I didn’t follow a straight path to my career in technology. I was always a science geek (especially biology), so of course I wanted to be a doctor. After one year in a pre-med program at Johns Hopkins (have you seen the size of an organic chemistry book?), I decided I’d rather go to law school and I took all my science credits from my Bio major and switched to Psychology. I finished my degree requirements a semester early but I wanted to stay in town with my friends while I waited to hear back from the law schools I’d applied to. I’d been interning at the juvenile court in downtown Baltimore and they offered me a paid job for six months. The only way I could stay in my university-owned apartment for that last semester was if I took at least one class. The only class that worked for my work schedule was a programming class. I wasn’t thinking about a career in technology; I was thinking about continuing to hang with my friends before I went to law school! As it turned out, I really loved the class – much more than I’d expected to – but I also realized that I was pretty sick of school and I started to wonder whether I really wanted to go to law school right away. I decided to defer my law school admission so I could figure it out. (At the time, Georgetown Law let you pay $400 and start school a year later. I don’t even know if they still do that. If they didn’t, I might be a lawyer today!)
I got a job in a bank as a management trainee – my one and only job offer despite my highly marketable Psychology degree and Phi Beta Kappa pin. Trainees got to spend a month in each of the bank’s major departments and during my turn in IT, I finally got assigned projects that were both challenging and interesting. I asked if I could drop out of the trainee program and just stay where I was and fortunately, everyone agreed. I worked on data center capacity planning and several work automation projects that were focused on improving the efficiency of back office operations. I have always loved trying to find the optimal way to solve problems and these assignments were perfect for me.

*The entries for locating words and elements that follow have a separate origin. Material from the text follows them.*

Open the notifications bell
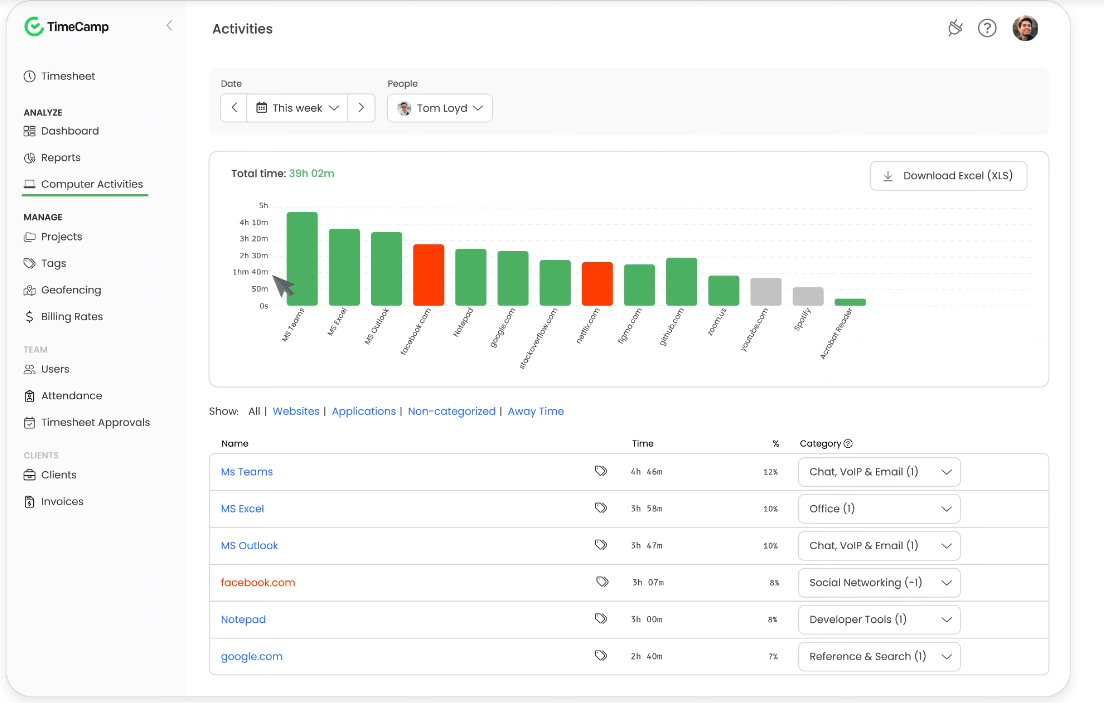 pos(954,28)
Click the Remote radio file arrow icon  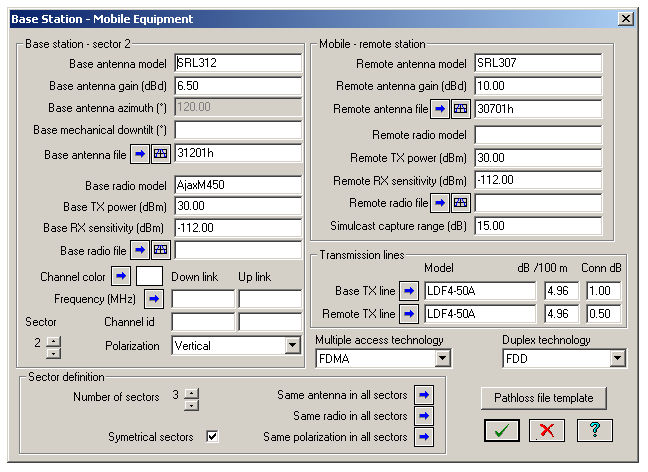441,203
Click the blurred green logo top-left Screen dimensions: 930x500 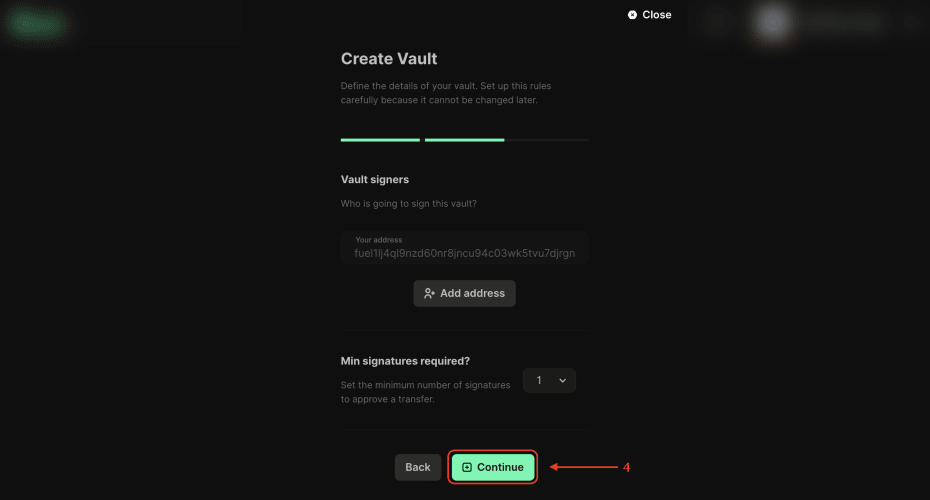tap(37, 24)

One day, I was asked to participate in a stakeholder interview conducted by a business analyst from one of the “Big 8” accounting/consulting firms. His firm had been hired to do some major strategic project for the bank. The consultant was meeting with my team and then his next meeting was with the president of the bank. I was amazed (and annoyed) that he had the type of executive access that I was not likely to ever get – even though we were doing the same type of process improvement work. It seemed to me that the consultant had an ideal job. He was working on a project to design a software solution and he got in front of the top business leaders in the bank to really understand their key issues. His job seemed to involve everything I’d by now figured out that I was pretty good at and he was getting a lot more recognition (and pay) for it than I was as an employee. I became convinced that I had found my dream career – consulting!

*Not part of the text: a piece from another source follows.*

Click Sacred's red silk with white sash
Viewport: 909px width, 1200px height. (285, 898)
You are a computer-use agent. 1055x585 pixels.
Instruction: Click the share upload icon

The consultant had an MBA. So, my graduate school intentions became business school. Yes, in a matter of four years, I’d gone from planning for med school to applying to law school to applying to business school. My MBA program offered concentrations and I chose “information systems management.” Unlike my job hunting experience at the end of college, my experience in my last year of graduate school was different. Instead of one job offer, I had 20. It was a very good time to have a technology-related business degree and an even better time to be a woman with that degree.

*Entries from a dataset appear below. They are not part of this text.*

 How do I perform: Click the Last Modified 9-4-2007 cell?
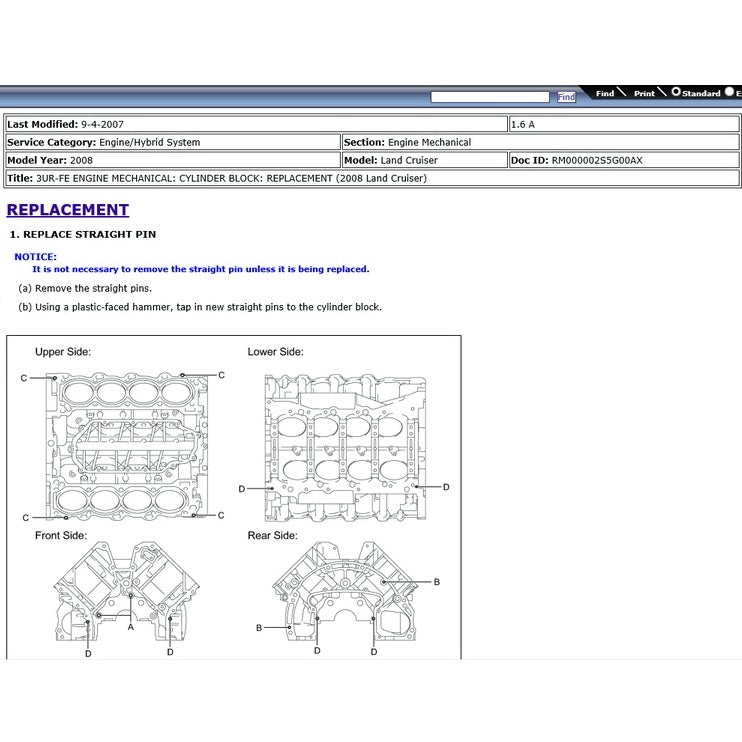coord(256,124)
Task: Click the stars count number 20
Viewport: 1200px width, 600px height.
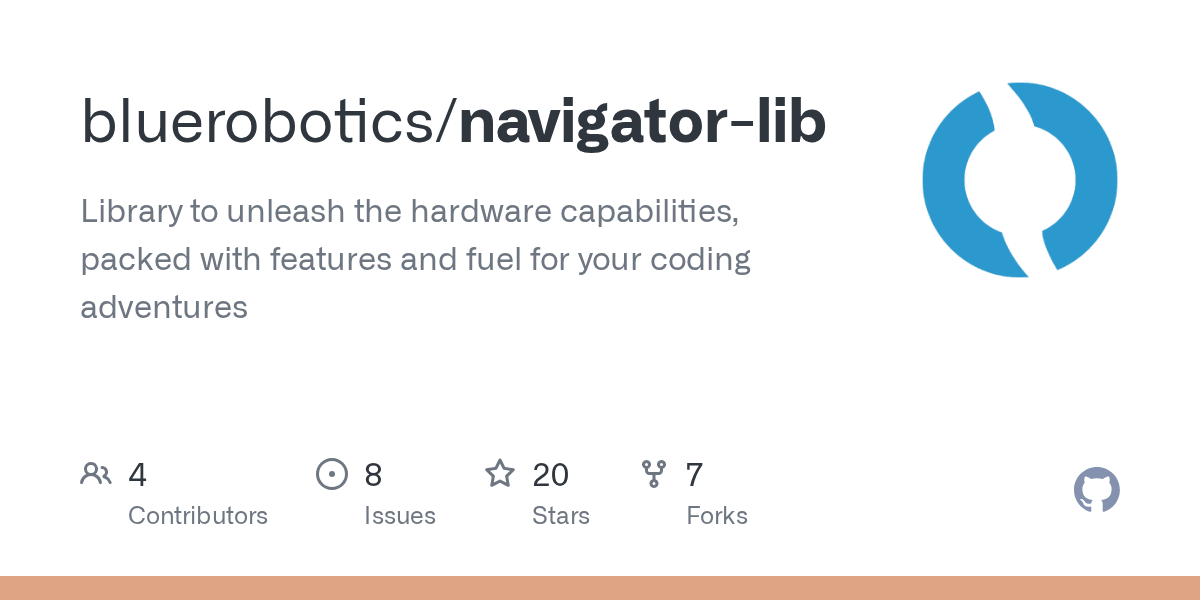Action: coord(551,474)
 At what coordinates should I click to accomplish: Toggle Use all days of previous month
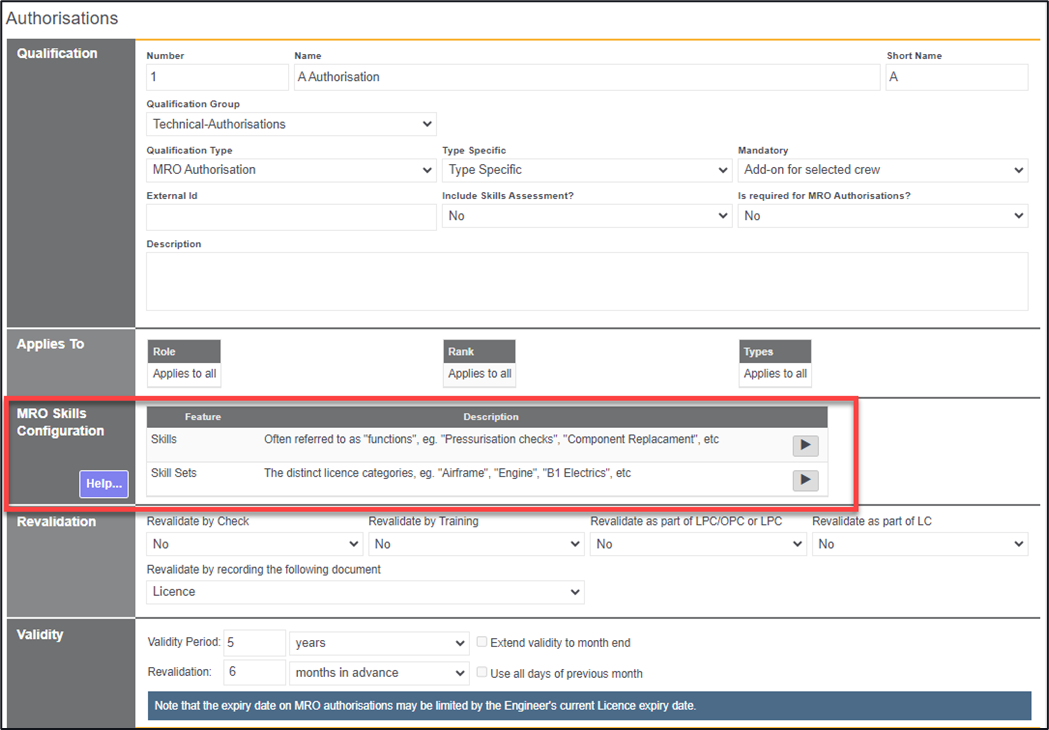pyautogui.click(x=483, y=673)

That’s how I got started. It’s been an incredible journey. My path to IT was a little wiggly, but it’s been fantastic for me. I’m still fascinated by a good medical or legal story, but I love hearing someone say that the system I worked on has made their work much easier – or made it more interesting or more fun – and that the organization has saved money or time or all of the above. Here’s one of the best parts. Most of the time, the role of a business systems analyst does not have to take place 9 to 5, every day. This fact allowed me to work flexible hours when my children were little and still work on projects that were interesting and engaging. My IT career has allowed me to have a job where I can achieve the type of work-life balance I want. And, even when it wasn’t as common as it is today, I was able to work at home when I needed to. There are many paths to get to the end game. If there is one thing that I’ve learned it’s that it is always good to be flexible enough to change both your path and your mind, because when you are, you may find that you are exactly where you should be.